リンギットで生活すると「お金の感覚」がズレる——マレーシアの購買力と日本円の現実

1MYR≒33円の時代、マレーシアの物価は「安い」のか「高い」のか。日本人在住者が感じる購買力の実態と、給与・生活費のリアルなバランスを整理する。

2026-04-13
リンギット生活費物価給与

この記事の日本円換算は、1MYR≒33円で計算しています(2026年4月時点)。為替は変動するので、現地通貨の金額を基準にしてください。

「マレーシアは物価が安い」という評判は、今もある程度正しい。ただし「何が安くて何が高いか」を理解しないと、生活費の見積もりが大きくズレる。

特に最近の日本円安の影響は無視できない。2020年頃は1MYR≒26円台だったが、2025〜2026年時点では33〜34円前後で推移している。「安い」という感覚が成立する前提が変わってきた。


ローカル価格と輸入価格の二重構造

マレーシアの物価には明確な二重構造がある。

ローカル消費財は安い

マママックでの1食: 5〜8MYR(約165〜264円) コーヒーショップのコーヒー: 1.5〜3MYR(約50〜99円) ローカルスーパーの米1kg: 2〜4MYR(約66〜132円) MRT・LRT乗車: 1〜5MYR(約33〜165円)程度

ローカルの食事・交通・公共料金は、日本と比べて明らかに安い水準を保っている。

輸入品・外国人向けサービスは高い

日本のインスタント食品: 8〜15MYR(約264〜495円)/個 インターナショナルスクール学費: 月3,000〜10,000MYR(約99,000〜330,000円)以上 外資系の医療機関での診察: 150〜400MYR(約4,950〜13,200円)/回 モントキアラ等の高級コンドミニアム: 5,000〜15,000MYR(約165,000〜495,000円)/月

「外国人が使うサービス」はKLにおいてもシンガポール並みの価格帯になるケースがある。


給与と生活費のバランス

KLでの現地採用の月給は、職種・経験によるが概ね以下の範囲:

  • 一般事務・エントリーレベル: 3,000〜5,000MYR(約99,000〜165,000円)
  • 中堅エンジニア・マネージャー: 6,000〜12,000MYR(約198,000〜396,000円)
  • シニア・外資系マネジメント: 15,000MYR以上

単身で現地採用として働く場合、月5,000〜8,000MYRの収入があれば「ローカルに近い生活水準」での生活が成立する。家賃1,500〜2,500MYR、食費1,000〜1,500MYR、交通費300〜500MYR程度という構成で、月3,000〜5,000MYRが生活費の最低ラインになる。

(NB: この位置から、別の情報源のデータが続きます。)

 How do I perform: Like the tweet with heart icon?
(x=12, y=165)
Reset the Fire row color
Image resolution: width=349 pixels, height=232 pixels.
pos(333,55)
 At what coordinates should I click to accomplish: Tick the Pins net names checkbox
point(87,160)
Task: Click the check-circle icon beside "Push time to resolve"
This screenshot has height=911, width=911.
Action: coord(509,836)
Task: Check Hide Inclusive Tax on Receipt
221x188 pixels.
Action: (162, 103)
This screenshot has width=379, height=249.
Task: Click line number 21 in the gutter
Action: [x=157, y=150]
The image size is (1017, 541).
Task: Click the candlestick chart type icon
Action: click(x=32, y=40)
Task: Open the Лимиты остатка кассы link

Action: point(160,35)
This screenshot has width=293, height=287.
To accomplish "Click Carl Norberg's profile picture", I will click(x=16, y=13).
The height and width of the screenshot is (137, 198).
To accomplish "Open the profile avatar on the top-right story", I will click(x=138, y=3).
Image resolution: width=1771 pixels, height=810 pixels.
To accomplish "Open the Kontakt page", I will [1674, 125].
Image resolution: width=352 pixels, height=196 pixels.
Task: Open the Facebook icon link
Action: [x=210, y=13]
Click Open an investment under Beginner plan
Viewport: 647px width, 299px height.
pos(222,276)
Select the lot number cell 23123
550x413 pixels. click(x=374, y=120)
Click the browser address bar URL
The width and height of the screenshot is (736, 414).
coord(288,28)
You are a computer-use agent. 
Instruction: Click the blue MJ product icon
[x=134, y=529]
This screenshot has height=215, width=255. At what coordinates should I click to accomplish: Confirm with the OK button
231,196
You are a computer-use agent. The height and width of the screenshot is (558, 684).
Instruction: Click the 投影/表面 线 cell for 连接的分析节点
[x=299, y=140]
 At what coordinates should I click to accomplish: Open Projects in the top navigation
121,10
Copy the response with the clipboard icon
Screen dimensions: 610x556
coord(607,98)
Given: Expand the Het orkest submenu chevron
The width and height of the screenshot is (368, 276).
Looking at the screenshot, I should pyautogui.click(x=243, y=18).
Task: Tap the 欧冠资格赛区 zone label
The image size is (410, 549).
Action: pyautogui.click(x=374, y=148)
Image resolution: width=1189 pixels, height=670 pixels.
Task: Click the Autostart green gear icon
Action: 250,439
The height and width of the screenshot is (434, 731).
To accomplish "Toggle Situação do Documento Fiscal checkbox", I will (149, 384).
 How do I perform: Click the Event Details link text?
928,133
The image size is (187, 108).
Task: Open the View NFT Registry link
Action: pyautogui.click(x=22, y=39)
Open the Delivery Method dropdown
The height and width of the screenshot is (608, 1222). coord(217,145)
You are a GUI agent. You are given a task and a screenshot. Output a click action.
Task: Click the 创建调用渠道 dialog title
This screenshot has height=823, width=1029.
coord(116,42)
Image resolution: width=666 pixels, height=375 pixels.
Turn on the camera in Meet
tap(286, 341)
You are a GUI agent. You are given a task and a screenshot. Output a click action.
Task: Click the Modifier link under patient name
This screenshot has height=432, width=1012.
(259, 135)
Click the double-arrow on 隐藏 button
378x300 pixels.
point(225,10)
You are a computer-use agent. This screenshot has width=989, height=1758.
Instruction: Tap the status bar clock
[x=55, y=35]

ただし子どもがいてインターナショナルスクールに通わせる場合、学費だけで月5,000〜10,000MYRが吹き飛ぶ。子育て世帯の家計は日本より厳しくなる場合がある。


「安さ」の使い方次第で生活が変わる

マレーシアに住む日本人がコスト面での恩恵を感じるのは、ローカルに近い生活をしているときだ。

マママックで食べ、グラブ(Grab)でそれなりに移動し、ローカルマーケットで食材を買う。この生活スタイルなら月の生活費は日本の6〜7割程度に抑えられる可能性がある。

一方、日本食スーパーで食材を買い、日系レストランで外食し、子どもを日本人学校またはインターナショナルスクールに入れると、生活費は日本と大差なくなる。

どちらが正解ではなく、「何のためにマレーシアにいるか」によってコストの使い方が変わる。コスト目的で来た人が、生活水準を下げたくなくてコスト恩恵を受けられないという現象は、どの国の在住者コミュニティでもよく見られる。


リンギットの弱さについて

リンギットは対ドル・対円ともに長期的な下落傾向がある。1998年のアジア通貨危機後にドルペッグを採用した時期もあったが、現在は変動相場制だ。石油輸出国としての財政基盤はあるが、原油価格の変動に連動しやすい構造を持つ。

日本円でマレーシアに送金して生活する場合、円安・リンギット高の組み合わせが続くと受け取り額が目減りする。この為替リスクは在住者が長期的に意識しておくべき要素だ。収入をリンギットで得ている場合は逆に影響が小さいが、日本から仕送りや送金を受けている場合は注意が必要になる。